WHAT NEEDS TO BE DONE -> Give the part of the records that begins with the line containing "Image resolution: width=726" and ends with the line containing "Image resolution: width=358" as a JSON list of strings, one string per line, including both of those lines and omitting blank lines.

Target position records
□ □ □
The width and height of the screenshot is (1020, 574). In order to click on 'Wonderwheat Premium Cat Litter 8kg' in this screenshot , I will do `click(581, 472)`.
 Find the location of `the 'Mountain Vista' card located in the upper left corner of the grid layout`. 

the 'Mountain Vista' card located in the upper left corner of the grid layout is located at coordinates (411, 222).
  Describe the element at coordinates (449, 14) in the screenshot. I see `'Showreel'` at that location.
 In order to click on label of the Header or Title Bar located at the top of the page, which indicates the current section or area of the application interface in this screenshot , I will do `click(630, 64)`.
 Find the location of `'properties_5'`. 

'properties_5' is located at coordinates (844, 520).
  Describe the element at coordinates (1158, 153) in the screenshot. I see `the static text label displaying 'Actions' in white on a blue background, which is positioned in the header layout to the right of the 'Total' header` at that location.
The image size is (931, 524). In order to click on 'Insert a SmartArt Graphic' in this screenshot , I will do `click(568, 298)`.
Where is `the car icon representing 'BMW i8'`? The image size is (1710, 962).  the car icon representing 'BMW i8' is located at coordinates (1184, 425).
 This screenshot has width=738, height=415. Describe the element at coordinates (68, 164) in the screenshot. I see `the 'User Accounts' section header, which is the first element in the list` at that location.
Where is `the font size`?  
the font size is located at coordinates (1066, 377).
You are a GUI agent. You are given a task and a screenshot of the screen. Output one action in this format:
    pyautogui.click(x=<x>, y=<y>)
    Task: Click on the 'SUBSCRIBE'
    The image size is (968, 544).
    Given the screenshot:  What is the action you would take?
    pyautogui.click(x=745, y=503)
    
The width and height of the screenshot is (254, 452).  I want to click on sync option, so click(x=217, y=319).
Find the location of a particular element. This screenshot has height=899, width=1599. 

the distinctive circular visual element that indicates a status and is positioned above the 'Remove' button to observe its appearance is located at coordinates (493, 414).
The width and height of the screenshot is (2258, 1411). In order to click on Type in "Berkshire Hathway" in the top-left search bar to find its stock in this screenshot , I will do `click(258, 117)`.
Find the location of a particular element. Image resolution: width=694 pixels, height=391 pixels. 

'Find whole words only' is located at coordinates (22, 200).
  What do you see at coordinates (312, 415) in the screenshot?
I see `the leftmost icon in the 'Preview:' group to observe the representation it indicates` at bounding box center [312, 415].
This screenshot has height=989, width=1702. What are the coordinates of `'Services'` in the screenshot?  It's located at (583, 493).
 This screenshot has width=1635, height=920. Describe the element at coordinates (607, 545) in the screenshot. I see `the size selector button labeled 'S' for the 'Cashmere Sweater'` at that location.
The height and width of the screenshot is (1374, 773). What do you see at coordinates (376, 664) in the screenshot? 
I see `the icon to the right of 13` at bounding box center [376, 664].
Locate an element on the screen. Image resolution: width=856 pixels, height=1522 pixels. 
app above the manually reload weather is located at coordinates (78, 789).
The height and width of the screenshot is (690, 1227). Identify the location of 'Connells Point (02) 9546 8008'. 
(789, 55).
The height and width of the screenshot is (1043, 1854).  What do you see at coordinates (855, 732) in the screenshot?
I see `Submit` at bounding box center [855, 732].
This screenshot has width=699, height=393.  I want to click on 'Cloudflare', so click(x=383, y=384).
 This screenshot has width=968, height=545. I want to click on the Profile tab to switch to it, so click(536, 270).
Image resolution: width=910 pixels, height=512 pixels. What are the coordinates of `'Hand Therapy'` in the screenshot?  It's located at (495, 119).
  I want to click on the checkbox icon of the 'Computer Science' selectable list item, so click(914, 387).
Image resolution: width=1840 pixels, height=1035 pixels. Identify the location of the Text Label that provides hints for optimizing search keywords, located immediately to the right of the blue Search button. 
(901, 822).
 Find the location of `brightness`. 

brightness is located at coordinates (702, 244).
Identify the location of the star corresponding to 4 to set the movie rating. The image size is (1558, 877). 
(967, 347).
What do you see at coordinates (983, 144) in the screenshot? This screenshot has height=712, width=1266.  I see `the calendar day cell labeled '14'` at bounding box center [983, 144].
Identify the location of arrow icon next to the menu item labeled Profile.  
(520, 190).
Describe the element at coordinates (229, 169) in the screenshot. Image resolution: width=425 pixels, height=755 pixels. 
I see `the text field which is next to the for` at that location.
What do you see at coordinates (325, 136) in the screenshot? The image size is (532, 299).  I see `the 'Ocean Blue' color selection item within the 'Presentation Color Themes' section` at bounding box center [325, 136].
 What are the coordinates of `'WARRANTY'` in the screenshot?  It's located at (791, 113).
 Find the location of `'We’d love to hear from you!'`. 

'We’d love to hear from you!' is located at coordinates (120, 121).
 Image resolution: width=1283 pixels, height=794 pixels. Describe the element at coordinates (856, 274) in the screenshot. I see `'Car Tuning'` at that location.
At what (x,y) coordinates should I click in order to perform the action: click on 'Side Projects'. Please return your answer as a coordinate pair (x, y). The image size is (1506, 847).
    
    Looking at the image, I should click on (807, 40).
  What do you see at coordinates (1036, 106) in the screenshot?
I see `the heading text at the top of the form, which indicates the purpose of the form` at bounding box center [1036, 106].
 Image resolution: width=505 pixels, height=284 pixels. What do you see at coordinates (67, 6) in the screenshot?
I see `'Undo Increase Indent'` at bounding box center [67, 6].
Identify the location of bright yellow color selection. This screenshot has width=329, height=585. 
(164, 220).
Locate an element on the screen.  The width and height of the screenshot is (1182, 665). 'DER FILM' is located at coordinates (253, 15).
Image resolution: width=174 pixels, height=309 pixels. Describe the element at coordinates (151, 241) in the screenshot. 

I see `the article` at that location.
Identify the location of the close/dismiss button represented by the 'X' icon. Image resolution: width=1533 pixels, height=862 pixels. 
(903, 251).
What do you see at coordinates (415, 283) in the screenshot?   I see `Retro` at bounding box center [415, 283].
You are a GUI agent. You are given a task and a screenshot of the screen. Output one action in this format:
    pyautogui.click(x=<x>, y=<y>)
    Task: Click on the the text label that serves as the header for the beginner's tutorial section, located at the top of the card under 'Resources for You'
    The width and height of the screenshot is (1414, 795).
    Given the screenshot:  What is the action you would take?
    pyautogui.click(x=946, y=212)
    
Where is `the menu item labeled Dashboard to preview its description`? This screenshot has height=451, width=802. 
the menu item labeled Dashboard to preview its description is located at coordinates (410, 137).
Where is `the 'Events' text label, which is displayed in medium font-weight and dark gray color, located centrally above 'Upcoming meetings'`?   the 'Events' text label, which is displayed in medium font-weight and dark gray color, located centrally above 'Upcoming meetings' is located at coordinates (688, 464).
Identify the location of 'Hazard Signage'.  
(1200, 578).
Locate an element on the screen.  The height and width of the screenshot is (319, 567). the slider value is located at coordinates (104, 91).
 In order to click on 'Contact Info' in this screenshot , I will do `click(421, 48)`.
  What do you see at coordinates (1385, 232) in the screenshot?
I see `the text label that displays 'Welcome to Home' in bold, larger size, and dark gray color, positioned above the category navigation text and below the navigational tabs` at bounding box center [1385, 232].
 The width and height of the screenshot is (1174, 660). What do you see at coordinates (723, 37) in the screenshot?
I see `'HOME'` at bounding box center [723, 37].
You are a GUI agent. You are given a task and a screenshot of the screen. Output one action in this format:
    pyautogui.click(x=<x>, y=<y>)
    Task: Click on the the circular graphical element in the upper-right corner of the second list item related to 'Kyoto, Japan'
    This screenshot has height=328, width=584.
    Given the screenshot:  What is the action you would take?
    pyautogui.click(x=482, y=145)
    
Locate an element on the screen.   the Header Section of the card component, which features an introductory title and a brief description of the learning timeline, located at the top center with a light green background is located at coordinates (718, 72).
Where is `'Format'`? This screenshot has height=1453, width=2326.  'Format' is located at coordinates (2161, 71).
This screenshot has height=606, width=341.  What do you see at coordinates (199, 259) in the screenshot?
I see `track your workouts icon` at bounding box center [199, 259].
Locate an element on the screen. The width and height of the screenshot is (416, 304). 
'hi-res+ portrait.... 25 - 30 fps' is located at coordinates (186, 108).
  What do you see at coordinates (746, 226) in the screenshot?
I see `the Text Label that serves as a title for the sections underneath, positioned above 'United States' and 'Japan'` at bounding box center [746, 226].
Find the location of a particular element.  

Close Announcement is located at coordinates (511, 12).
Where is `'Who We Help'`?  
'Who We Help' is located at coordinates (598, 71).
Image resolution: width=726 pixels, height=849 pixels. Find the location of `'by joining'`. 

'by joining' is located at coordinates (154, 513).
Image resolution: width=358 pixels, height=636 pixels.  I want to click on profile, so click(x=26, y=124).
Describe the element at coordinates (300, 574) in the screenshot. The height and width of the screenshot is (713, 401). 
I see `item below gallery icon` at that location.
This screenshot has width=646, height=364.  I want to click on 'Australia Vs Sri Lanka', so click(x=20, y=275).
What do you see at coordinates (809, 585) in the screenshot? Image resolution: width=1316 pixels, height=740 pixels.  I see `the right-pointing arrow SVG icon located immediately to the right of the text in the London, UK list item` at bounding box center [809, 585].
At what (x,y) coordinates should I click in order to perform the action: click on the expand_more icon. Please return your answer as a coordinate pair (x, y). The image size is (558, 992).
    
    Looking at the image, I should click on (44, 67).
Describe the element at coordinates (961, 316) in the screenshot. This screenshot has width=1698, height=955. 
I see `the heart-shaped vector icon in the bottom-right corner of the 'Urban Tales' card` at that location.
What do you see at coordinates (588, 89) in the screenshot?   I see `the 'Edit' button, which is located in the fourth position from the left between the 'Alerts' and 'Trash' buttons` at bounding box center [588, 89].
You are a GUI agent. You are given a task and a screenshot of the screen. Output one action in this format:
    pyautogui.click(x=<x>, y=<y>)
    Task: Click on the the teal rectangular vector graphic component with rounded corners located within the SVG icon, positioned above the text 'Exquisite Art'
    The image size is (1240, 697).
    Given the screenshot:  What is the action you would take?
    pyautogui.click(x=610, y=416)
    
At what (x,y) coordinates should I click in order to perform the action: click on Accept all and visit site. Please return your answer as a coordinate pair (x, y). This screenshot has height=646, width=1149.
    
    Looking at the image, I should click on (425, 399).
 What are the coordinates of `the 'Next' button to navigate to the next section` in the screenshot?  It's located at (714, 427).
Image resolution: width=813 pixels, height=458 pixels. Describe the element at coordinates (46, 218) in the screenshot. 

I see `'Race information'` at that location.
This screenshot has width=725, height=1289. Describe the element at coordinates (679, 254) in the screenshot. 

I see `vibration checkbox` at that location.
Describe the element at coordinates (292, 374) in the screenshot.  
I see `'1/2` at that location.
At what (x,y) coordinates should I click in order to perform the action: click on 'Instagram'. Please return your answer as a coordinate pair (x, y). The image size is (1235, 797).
□ □ □
SOLUTION ->
[
  "Image resolution: width=726 pixels, height=849 pixels. Find the location of `'by joining'`. ",
  "'by joining' is located at coordinates (154, 513).",
  "Image resolution: width=358 pixels, height=636 pixels.  I want to click on profile, so click(x=26, y=124)."
]